What's the best way to read a local file with rand...
# io
h
What's the best way to read a local file with random access? Use-case, I have a parquet file that contains the metadata at the end of the file... So I need to read the last 8 bytes to get the start offset of the metadata footer, and then read the file starting from that offset to parse the metadata. I currently have a RawSource, so to "start" reading at a specific offset, I want to use
rawSource.readAtMostTo()
, but this api requires a
Buffer
, not a
RawSink
that can be ignored by an
discardingSink
. (I can use
discardingSink().buffered().buffer
though, but it is an internal api.)
f
There's no good way to read files from a random offset, unfortunately.
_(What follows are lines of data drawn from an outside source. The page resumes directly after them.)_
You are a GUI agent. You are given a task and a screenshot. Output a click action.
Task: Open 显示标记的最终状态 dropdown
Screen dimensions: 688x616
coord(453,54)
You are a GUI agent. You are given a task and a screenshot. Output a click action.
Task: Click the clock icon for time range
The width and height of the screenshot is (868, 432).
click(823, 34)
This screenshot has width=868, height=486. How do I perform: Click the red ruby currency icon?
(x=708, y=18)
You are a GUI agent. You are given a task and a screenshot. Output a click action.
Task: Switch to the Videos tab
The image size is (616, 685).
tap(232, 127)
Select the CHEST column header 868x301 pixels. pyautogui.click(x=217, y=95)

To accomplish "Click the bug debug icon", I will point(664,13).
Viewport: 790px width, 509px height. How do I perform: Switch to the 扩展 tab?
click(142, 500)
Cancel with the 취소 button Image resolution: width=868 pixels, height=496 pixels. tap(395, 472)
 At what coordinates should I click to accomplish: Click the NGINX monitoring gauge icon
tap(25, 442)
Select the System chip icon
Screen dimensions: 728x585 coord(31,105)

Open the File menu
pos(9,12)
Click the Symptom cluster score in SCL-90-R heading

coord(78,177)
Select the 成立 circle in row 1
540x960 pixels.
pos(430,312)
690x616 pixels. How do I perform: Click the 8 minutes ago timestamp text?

If a file is small enough to fit into a memory (which may not be the case with parquet files, I guess), you can open a source, get a buffered wrapper over it (
.buffered()
) and then use a peek source for every read. Something like:
Copy code
SystemFileSystem.source(...).buffered().use { src ->
   val startOffset = src.peek().buffered().use { p ->
      p.skip(fileSize - 8)
      p.readLong() // or int?
   }
   src.peek().buffered().use { p ->
      p.skip(startOffset)
      p.readMetadataHeader()
   }
}
(I can use
discardingSink().buffered().buffer
though, but it is an internal api.)
It's the same as creating a
Buffer
manually and then writing into it: there's no hidden connection between the discarding sink and a buffer, so nothing will be discarded.
h
and calling
buffer()
is cheap? I thought it will load the whole file in memory (not once, but each segment over and over).
f
Yes, it'll load the whole file eventually. That's why I mentioned
If a file is small enough to fit into a memory
kodee sad
k
Is there any plan to add support mmap? That would partially address this issue.
f
There is, yes. Here's a corresponding feature request: https://github.com/Kotlin/kotlinx-io/issues/397
blob ty sign 1
k
Neat!